This section describes typical execution models for high-performance Internet server applications, and provides the background for the discussion in following sections. To be concrete, we focus on HTTP servers and proxy servers, but most of the issues also apply to other servers, such as mail, file, and directory servers. We assume the use of a UNIX-like API; however, most of this discussion is valid for servers based on Windows NT.
An HTTP server receives requests from its clients via TCP connections. (In HTTP/1.1, several requests may be sent serially over one connection.) The server listens on a well-known port for new connection requests. When a new connection request arrives, the system delivers the connection to the server application via the accept() system call. The server then waits for the client to send a request for data on this connection, parses the request, and then returns the response on the same connection. Web servers typically obtain the response from the local file system, while proxies obtain responses from other servers; however, both kinds of server may use a cache to speed retrieval. Stevens [42] describes the basic operation of HTTP servers in more detail.
The architecture of HTTP servers has undergone radical changes. Early servers forked a new process to handle each HTTP connection, following the classical UNIX model. The forking overhead quickly became a problem, and subsequent servers (such as the NCSA httpd [32]), used a set of pre-forked processes. In this model, shown in Figure 1, a master process accepts new connections and passes them to the pre-forked worker processes.

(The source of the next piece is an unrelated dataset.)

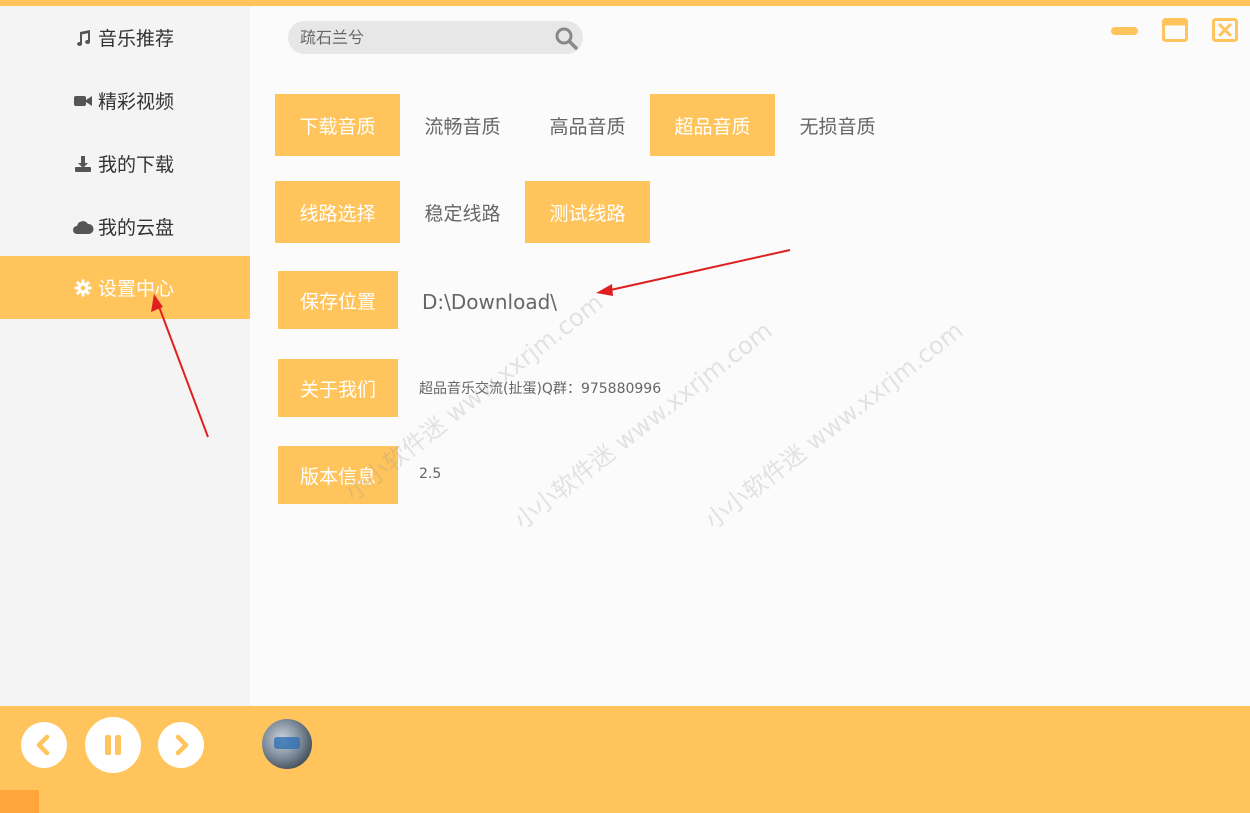  What do you see at coordinates (181, 745) in the screenshot?
I see `next-button` at bounding box center [181, 745].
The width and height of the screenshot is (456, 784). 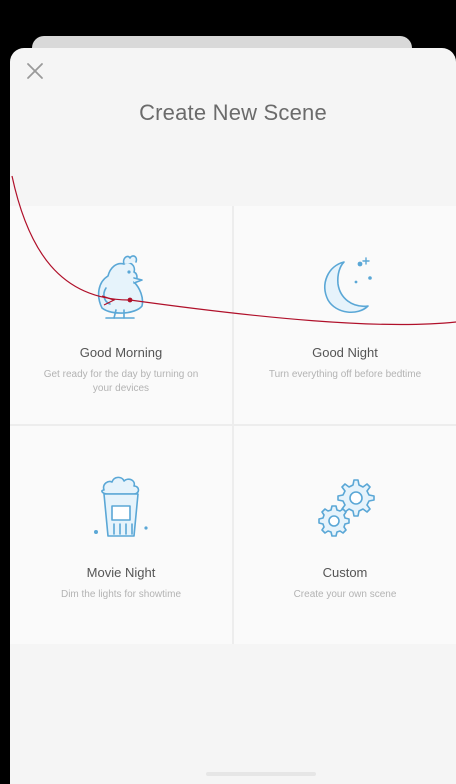 I want to click on home-indicator, so click(x=261, y=774).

Multi-process servers can suffer from context-switching and interprocess communication (IPC) overheads [11,38], so many recent servers use a single-process architecture. In the event-driven model (Figure 2), the server uses a single thread to manage all connections at the server. (Event-driven servers designed for multiprocessors use one thread per processor.) The server uses the select() (or poll()) system call to simultaneously wait for events on all connections it is handling. When select() delivers one or more events, the server's main loop invokes handlers for each ready connection. Squid [41] and Zeus [49] are examples of event-driven servers.
Alternatively, in the single-process multi-threaded model (Figure 3), each connection is assigned to a unique thread. These can either be user-level threads or kernel threads. The thread scheduler is responsible for time-sharing the CPU between the various server threads. Idle threads accept new connections from the listening socket. The AltaVista front-end uses this model [8].
So far, we have assumed the use of static documents (or ``resources'', in HTTP terms). HTTP also supports requests for dynamic resources, for which responses are created on demand, perhaps based on client-provided arguments. For example, a query to a Web search engine such as AltaVista resolves to a dynamic resource.
Dynamic responses are typically created by auxiliary third-party programs, which run as separate processes to provide fault isolation and modularity. To simplify the construction of such auxiliary programs, standard interfaces (such as CGI [10] and FastCGI [16]) support communication between Web servers and these programs. The earliest interface, CGI, creates a new process for each request to a dynamic resource; the newer FastCGI allows persistent CGI processes. Microsoft and Netscape have defined library-based interfaces [29,34] to allow the construction of third-party dynamic resource modules that reside in the main server process, if fault isolation is not required; this minimizes overhead.
In summary, modern high-performance HTTP servers are implemented as a small set of processes. One main server process services requests for static documents; dynamic responses are created either by library code within the main server process, or, if fault isolation is desired, by auxiliary processes communicating via a standard interface. This is ideal, in theory, because the overhead of switching context between protection domains is incurred only if absolutely necessary. However, structuring a server as a small set of processes poses numerous important problems, as we show in the next section.